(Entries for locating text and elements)
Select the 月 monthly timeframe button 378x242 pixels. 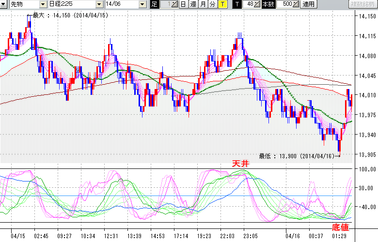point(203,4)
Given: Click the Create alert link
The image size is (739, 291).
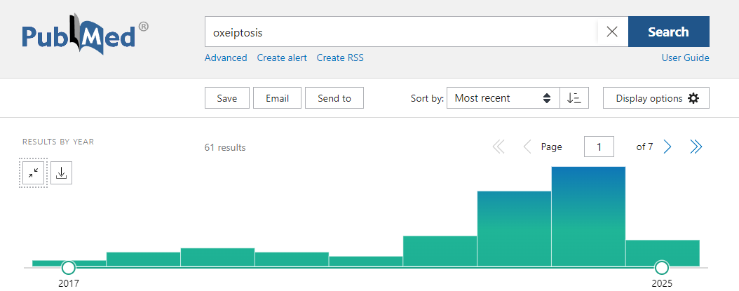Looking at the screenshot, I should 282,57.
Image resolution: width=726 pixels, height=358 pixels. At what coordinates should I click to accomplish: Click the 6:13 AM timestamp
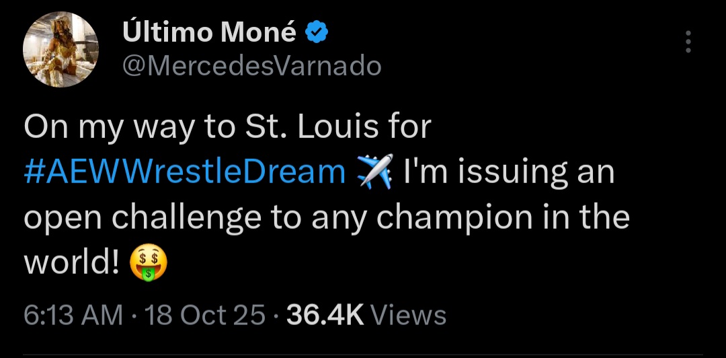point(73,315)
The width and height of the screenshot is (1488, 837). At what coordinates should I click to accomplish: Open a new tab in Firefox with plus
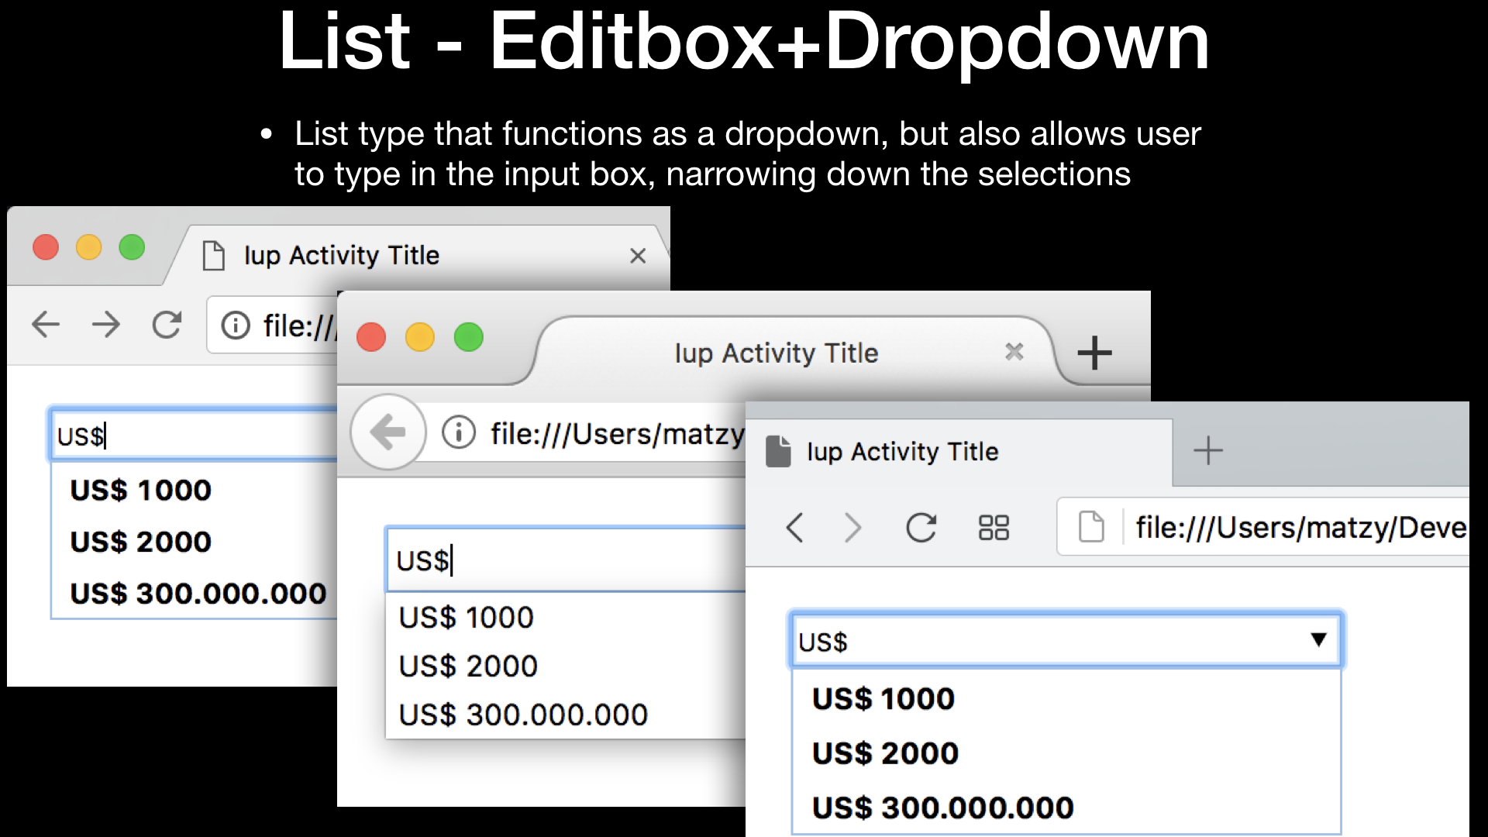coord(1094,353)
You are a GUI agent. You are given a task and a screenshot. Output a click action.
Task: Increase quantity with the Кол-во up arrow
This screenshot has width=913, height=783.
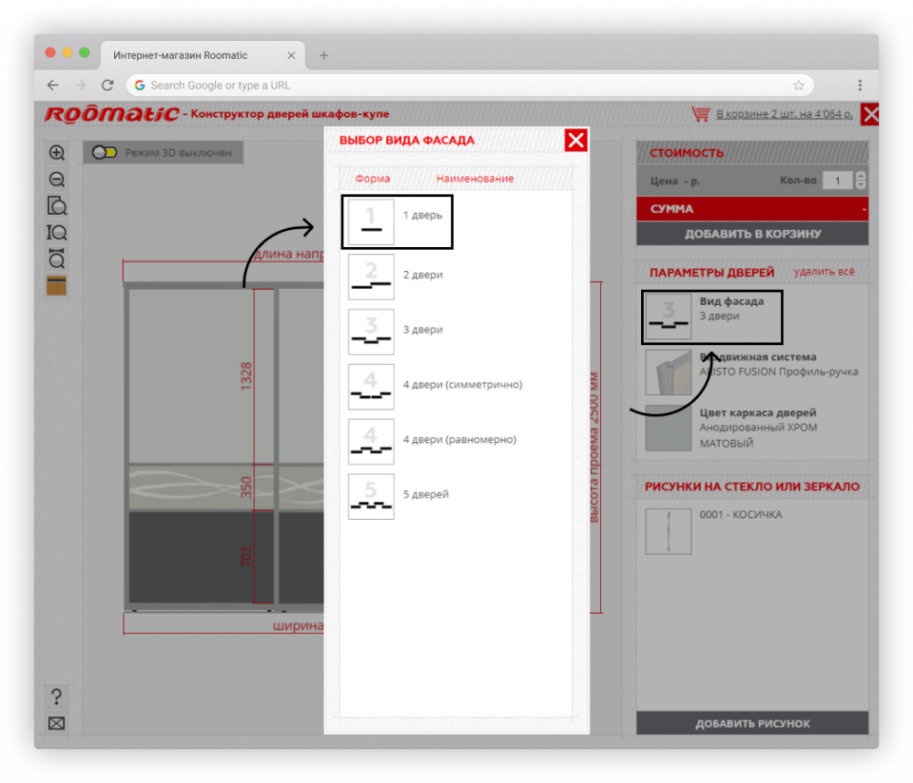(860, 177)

▸ Job
Tally the lines above that contain the word "coordinates", and reply with only the count.

▸ Solution for this task
2